■ **Task objective**:
Lines before the one containing "The image size is (1400, 853)." are excluded; retype that line and all remaining lines of the material exactly.

■ **Information given**:
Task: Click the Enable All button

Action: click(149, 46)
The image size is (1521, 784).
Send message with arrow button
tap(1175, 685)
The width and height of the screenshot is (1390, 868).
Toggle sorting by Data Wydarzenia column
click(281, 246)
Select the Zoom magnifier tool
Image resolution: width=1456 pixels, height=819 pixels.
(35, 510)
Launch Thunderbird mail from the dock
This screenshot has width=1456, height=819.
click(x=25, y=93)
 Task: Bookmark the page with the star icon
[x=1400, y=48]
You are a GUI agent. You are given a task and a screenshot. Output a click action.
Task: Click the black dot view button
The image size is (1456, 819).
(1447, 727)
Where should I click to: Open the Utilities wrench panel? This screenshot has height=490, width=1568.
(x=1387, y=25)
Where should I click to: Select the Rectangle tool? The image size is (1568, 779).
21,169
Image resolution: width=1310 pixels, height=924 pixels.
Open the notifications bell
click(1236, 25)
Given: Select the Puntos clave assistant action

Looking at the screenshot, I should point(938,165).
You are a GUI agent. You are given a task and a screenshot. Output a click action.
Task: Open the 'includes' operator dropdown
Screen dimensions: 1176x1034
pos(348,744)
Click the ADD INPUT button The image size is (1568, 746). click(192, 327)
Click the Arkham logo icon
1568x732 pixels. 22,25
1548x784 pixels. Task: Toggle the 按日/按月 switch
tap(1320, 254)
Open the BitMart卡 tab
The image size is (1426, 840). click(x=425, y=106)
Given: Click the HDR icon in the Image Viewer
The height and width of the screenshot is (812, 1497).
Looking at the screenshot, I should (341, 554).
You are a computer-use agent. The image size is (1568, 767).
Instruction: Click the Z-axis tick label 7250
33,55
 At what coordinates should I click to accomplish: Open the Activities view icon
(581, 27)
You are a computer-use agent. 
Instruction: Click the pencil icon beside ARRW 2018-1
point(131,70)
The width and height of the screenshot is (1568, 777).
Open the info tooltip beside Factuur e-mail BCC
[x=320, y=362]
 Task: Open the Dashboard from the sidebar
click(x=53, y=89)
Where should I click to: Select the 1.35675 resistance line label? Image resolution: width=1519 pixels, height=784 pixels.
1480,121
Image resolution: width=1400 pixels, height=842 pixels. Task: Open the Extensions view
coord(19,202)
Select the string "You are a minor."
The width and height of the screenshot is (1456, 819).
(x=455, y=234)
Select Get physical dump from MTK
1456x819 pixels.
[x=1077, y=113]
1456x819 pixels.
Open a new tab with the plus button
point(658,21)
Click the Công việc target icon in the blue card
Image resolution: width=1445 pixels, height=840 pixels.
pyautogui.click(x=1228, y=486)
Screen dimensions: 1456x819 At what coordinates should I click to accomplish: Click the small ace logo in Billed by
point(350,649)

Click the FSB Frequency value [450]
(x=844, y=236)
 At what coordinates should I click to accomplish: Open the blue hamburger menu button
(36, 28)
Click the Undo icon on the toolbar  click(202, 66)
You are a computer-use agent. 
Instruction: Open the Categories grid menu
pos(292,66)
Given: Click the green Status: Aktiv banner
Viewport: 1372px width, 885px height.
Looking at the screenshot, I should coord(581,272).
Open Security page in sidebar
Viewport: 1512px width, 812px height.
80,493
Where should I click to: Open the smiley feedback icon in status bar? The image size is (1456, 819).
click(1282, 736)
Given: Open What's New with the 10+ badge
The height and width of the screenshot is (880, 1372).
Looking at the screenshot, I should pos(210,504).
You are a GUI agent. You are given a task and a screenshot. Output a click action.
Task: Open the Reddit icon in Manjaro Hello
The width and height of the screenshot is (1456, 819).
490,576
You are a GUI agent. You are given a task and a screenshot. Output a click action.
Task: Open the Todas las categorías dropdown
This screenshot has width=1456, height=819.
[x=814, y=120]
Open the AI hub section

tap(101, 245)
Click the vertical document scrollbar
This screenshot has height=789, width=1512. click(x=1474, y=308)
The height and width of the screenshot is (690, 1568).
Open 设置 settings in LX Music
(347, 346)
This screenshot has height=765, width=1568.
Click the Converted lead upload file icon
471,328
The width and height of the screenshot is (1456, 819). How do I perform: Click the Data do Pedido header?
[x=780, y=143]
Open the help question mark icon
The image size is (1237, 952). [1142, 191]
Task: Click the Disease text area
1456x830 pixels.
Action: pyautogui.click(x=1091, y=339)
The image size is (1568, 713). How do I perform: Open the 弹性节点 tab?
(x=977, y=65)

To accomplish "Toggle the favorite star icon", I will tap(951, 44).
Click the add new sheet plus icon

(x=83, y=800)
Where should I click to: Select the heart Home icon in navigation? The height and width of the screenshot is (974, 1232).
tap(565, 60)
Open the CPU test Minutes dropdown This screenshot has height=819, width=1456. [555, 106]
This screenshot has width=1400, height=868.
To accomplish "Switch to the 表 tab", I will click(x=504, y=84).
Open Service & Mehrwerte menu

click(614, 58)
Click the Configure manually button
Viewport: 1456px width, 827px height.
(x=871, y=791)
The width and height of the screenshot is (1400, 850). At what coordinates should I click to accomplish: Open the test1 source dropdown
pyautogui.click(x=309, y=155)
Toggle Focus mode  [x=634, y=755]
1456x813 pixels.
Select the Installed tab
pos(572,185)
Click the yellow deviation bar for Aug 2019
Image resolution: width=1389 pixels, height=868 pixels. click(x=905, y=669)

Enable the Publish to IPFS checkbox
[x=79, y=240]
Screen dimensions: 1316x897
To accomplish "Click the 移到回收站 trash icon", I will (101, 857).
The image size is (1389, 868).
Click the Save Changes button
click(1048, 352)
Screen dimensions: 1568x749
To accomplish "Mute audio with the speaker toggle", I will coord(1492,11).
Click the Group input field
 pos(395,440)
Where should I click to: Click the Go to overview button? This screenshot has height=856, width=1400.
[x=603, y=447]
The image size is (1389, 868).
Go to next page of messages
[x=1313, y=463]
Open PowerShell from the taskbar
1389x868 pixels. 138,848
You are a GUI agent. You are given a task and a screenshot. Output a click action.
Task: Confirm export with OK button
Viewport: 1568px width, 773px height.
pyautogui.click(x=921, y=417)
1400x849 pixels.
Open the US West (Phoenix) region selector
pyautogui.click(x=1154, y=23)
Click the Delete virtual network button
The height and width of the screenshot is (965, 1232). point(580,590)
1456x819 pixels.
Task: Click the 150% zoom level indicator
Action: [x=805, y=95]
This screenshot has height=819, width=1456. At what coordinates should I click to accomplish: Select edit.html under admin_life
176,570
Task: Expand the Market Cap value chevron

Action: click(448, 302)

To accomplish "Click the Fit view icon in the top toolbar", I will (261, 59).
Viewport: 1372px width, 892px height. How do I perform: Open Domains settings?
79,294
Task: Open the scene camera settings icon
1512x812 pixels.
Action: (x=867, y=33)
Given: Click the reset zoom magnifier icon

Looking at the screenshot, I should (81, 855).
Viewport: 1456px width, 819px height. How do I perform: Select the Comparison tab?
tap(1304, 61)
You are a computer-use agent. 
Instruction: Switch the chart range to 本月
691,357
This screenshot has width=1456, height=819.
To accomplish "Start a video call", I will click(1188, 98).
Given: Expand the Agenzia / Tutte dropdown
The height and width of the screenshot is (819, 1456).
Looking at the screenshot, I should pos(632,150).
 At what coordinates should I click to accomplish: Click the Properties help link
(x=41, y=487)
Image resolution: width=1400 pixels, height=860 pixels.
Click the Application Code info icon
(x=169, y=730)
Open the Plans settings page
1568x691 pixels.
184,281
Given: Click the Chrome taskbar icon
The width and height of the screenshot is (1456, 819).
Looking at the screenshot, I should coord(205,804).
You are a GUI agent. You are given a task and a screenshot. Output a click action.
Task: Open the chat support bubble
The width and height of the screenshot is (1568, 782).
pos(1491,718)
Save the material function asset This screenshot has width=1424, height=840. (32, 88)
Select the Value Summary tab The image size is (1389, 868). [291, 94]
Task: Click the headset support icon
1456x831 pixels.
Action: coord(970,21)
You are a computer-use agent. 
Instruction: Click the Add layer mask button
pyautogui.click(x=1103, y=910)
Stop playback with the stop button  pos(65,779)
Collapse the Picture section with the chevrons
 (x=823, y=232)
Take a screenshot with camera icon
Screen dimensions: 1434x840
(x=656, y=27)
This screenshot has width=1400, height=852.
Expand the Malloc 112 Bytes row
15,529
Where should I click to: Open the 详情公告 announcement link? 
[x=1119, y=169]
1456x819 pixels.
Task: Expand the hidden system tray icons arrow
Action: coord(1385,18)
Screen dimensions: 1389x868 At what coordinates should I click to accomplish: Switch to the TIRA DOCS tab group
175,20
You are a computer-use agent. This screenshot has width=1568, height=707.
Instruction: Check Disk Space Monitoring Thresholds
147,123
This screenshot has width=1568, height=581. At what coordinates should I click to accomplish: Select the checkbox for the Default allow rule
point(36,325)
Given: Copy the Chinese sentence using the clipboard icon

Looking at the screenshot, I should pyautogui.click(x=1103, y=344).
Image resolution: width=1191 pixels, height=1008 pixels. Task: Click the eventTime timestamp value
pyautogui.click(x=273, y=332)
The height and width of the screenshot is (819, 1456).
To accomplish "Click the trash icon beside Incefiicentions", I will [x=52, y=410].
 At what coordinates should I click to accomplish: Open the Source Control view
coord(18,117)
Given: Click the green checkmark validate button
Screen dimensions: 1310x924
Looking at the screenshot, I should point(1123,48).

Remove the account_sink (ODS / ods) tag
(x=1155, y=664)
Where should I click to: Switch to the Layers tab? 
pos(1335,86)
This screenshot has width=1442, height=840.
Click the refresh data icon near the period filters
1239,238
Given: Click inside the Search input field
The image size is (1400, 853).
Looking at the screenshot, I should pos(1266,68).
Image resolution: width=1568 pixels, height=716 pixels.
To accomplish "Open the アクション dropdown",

■ **Solved exercise**:
The image size is (1400, 853).
Looking at the screenshot, I should pos(1266,68).
Image resolution: width=1568 pixels, height=716 pixels.
To accomplish "Open the アクション dropdown",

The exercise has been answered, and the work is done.